4 February 2012

These need some love, man.

**Please excuse this text-heavy post.  I swear it's something worth reading!  But then again I wrote it, so you can say that I am a little biased.** -R 

Now, I'll be honest with you.  I had written a draft of this post about a week ago with the intention of simply (and quickly) raving about IKEA candles and expressing my bafflement at how they have been completely overlooked by candle hoarders that are drawn to Bath and Body Works like zombies.  

As I was about to publish the post, however, I wanted to be somewhat responsible with my recommendations, because I am by no means a candle expert, or an expert on anything at all.  I am just another slave consumer that wants the most bang for my buck.  Anyway, I started to do some light Googling.  After all, the price of the IKEA candles that I have been enjoying are almost 3/4 less that of B&BW.  I figured that if there is a difference in quality, then the price difference may be justified, and y'all B&BW addicts can rest in peace in spending as much as you do.  

I googled "IKEA candle ingredients" and came across this PSA from BC Hydro, which is a provincial Crown Corporation in Canada (meaning it is government-owned and regulated).  Whether this legitimizes their information or not is up to you and your individual political sways.  Nevertheless, it appears to promote the use of natural, soy candles to prevent the release of toxins and pollutants in your living space.  My heart skipped a beat (not in an excited way) when I read that some candle wicks may contain lead.  But I quickly breathed a sigh of relief when it continued to say that "Most North American-made candles do not contain lead and candles from IKEA are all lead-free."  However, according to this website, "There is currently no ban on leaded candles in Canada."  Therefore, do take care in your choice of candles, especially if you are a frequent/daily candle user.  The website also offers instructions on how to determine whether your candle wick contains lead.  It then goes on to caution against the use of candles that are made from paraffin, which is a chemical preservative that is found in foods (good lord.) made from from distilled petroleum (whatever that means, but it doesn't sound too good).  A quick google of it indicates that it is a common ingredient in many products.  Health Canada appears to carry the same tune with regard to its presence in candles and the potential harmful effects to your health.  In contrast, the National Candle Association (based in the US and comprised of candle manufacturers and suppliers, so take what you will from the following...) say that "Paraffin wax - like all candle waxes - is non-toxic."  And unlike Canada, "Lead wicks have been officially banned in the United States since 2003..."  Feel free (in fact, you are encouraged) to research this topic more than the mere hour that I have devoted.  I think it is definitely something worth informing oneself about.

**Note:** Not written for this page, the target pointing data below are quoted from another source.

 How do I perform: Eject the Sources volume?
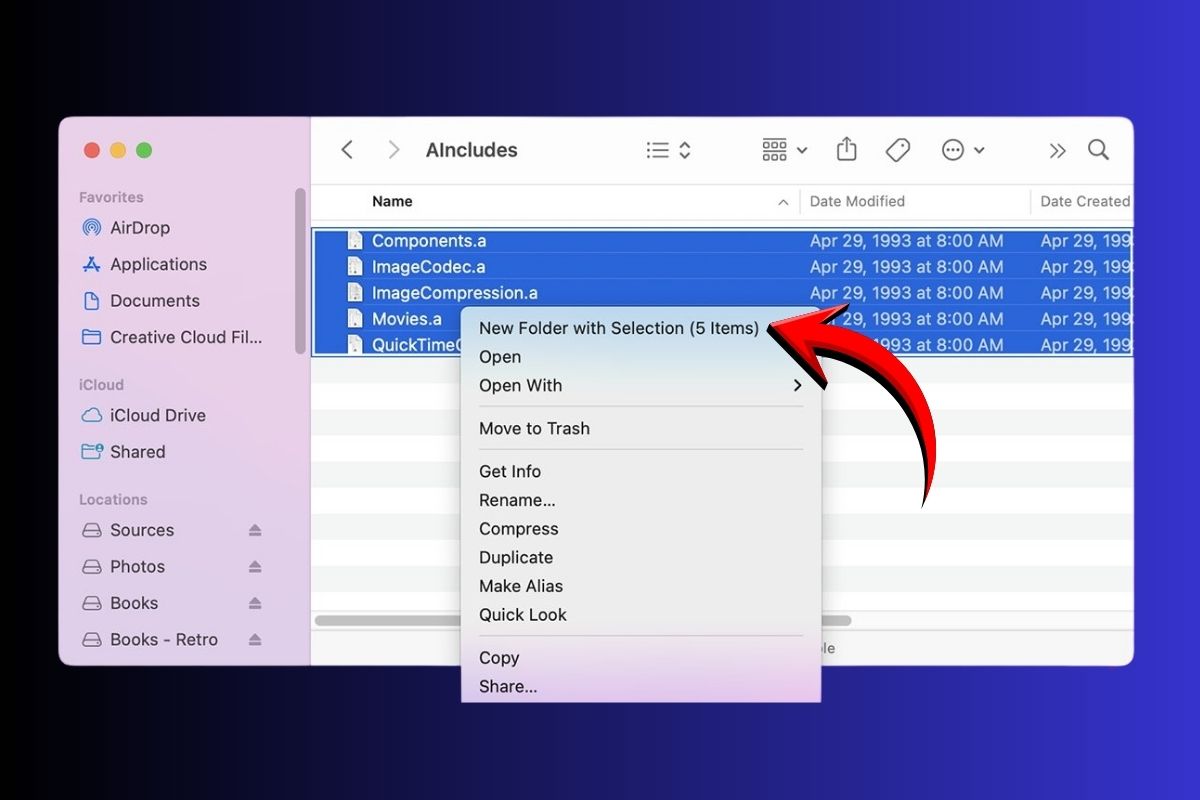click(255, 530)
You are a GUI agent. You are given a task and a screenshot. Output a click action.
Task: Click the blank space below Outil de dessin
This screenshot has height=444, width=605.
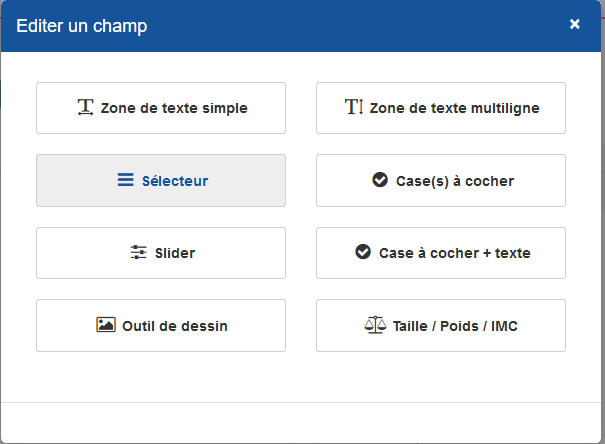(x=161, y=377)

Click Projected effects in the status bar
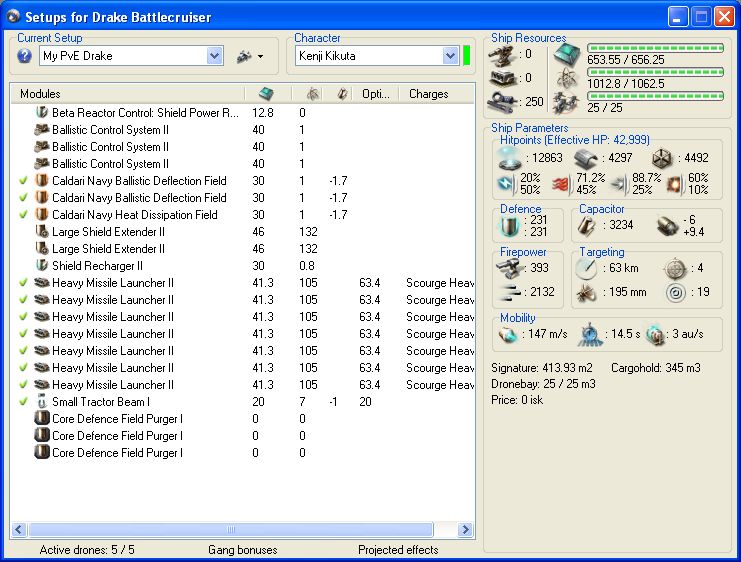pos(398,550)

IKEA Tindra Candle $1.99 CAD
With all that in mind, pictured on the right is the IKEA Tindra candle.  This particular one boasts 0.5 kg of product and a burning time of 30 hours.  It does contain a blend of paraffin and vegetable wax, but as mentioned above, the wick is lead-free.  It retails for $1.99 CAD and maintains its scent when lighted (as opposed to the so-called scented candles whose scents magically disappear when lighted).

Bath and Body Works Scented Candle $12.50
And here is the B&BW candle that orgasmizes the beauty community on Youtube.  I can't find a link for this particular candle, but here is another scent in the same size and in Canada, we have to pay $12.50 for it.  Boo.  As you can see on the picture, it contains an "Exclusive blend of vegetable wax."  Whether the absence of any mention of Paraffin necessarily means its absence in the candle is unknown.  After all, it doesn't have a full ingredients list (nor does the IKEA Tindra).  In any case, its wick is lead-free and it claims to burn between 25-40 hours and have 113g of product, which renders the Tindra to have almost 4.5 times more product.  So, quantity-wise and burning-time-wise, there is no question that you get more value for your money in the Tindra.  HOWEVER (and quite unfortunately), it remains unclear whether the price difference is on account of a difference in quality (namely, the absence of Paraffin).  To me, anyway.  I guess I could send an email to B&BW and find out.  


Here they are for a side-to-side comparison.  
So, there you have it.  Not to sound all preachy, but just like you would with anyone's reviews and recommendations regarding any given product, take all this in with a grain of salt.  After all, to be a smart consumer (of anything, really, not just products) is to inform yourself on just what you are putting on your skin, inhaling into your lungs, ingesting in your stomach, inputting into your mind, etc.

P.S.  For a commonsensical reminder about candle-burning safety, please refer to Amarixe's video.  Summary: please do not leave your burning candle unattended, no matter how unlikely it may appear that shit's gonna go down.  Because complacency is basically the trigger for the going down of shit.  So please.  Be smart.